The condensed consolidated interim financial statements for the six months
ended 30 September 2023 do not constitute statutory accounts as defined under
section 434 of the Companies Act 2006. The Annual Report and Accounts (the
"financial statements") for the year ended 31 March 2023 were approved by the
Board on 12 June 2023 and have been delivered to the Registrar of Companies.
The auditor, Deloitte LLP, reported on these financial statements; its report
was unqualified, did not contain an emphasis of matter paragraph and did not
contain statements under section 498 (2) or (3) of the Companies Act 2006.

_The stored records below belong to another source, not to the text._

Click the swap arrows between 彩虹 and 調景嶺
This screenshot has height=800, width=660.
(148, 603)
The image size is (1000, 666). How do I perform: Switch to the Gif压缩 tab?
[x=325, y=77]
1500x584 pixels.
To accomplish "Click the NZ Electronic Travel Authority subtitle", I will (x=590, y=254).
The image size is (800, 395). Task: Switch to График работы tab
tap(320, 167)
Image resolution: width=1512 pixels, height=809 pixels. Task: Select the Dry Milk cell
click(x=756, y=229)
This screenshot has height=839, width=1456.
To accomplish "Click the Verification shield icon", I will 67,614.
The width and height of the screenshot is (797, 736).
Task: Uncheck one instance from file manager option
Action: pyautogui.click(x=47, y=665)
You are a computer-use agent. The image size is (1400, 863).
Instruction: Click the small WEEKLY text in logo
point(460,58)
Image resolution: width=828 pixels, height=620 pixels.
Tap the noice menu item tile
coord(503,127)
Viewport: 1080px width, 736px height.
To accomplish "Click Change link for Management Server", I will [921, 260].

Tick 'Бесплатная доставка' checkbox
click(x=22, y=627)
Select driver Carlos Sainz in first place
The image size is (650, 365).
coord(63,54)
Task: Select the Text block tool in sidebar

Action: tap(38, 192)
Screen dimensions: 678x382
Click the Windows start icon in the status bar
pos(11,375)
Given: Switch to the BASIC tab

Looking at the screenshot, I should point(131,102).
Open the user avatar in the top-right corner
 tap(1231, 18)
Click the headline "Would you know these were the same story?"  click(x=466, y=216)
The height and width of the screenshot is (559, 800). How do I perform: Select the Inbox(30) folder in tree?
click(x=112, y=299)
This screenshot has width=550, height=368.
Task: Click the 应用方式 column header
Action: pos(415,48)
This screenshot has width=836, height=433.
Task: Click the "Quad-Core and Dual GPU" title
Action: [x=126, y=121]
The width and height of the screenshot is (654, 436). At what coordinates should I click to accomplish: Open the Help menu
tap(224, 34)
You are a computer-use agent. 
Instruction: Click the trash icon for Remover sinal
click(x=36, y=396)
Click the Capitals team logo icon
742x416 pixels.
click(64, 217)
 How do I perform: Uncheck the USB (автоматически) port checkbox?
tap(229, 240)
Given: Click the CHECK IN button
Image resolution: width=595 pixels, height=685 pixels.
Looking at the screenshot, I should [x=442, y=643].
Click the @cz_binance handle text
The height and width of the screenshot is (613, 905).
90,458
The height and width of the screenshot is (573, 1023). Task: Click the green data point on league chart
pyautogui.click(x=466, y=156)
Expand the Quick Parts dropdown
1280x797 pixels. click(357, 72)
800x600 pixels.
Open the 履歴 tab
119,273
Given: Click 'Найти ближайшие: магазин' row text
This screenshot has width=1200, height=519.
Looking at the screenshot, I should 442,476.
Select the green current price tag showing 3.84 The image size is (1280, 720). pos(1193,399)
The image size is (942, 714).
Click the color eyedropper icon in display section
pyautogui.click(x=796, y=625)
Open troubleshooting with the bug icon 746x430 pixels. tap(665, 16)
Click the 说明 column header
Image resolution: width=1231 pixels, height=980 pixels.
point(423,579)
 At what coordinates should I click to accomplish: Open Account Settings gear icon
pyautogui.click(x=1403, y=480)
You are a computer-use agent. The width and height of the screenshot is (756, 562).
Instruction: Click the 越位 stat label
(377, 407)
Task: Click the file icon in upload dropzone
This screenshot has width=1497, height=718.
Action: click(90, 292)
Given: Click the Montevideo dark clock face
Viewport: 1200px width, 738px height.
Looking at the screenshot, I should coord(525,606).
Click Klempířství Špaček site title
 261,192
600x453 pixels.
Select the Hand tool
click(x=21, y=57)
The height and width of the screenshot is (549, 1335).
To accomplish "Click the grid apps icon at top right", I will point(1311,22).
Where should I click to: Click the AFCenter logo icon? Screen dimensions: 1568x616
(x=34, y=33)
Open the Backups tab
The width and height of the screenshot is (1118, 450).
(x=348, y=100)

News updates, regulatory news and financial statements can be viewed and
downloaded from the Group's website, www.tattonassetmanagement.com. Copies can
also be requested from: The Company Secretary, Tatton Asset Management plc,
Paradigm House, Brooke Court, Lower Meadow Road, Wilmslow, SK9 3ND.
2. Accounting Policies
The principal accounting policies applied in the presentation of the interim
financial statements are set out below.
2.1 Basis of preparation
The unaudited condensed consolidated interim financial statements for the six
months ended 30 September 2023 have been prepared in accordance with IAS 34
'Interim Financial Reporting' as adopted by the United Kingdom. The condensed
consolidated interim financial statements should be read in conjunction with
the financial statements for the year ended 31 March 2023, which have been
prepared in accordance with International Financial Reporting Standards
("IFRSs") as adopted by the United Kingdom. The condensed consolidated interim
financial statements were approved for release on 15 November 2023.
The condensed consolidated interim financial statements have been prepared on
a going concern basis and prepared on the historical cost basis.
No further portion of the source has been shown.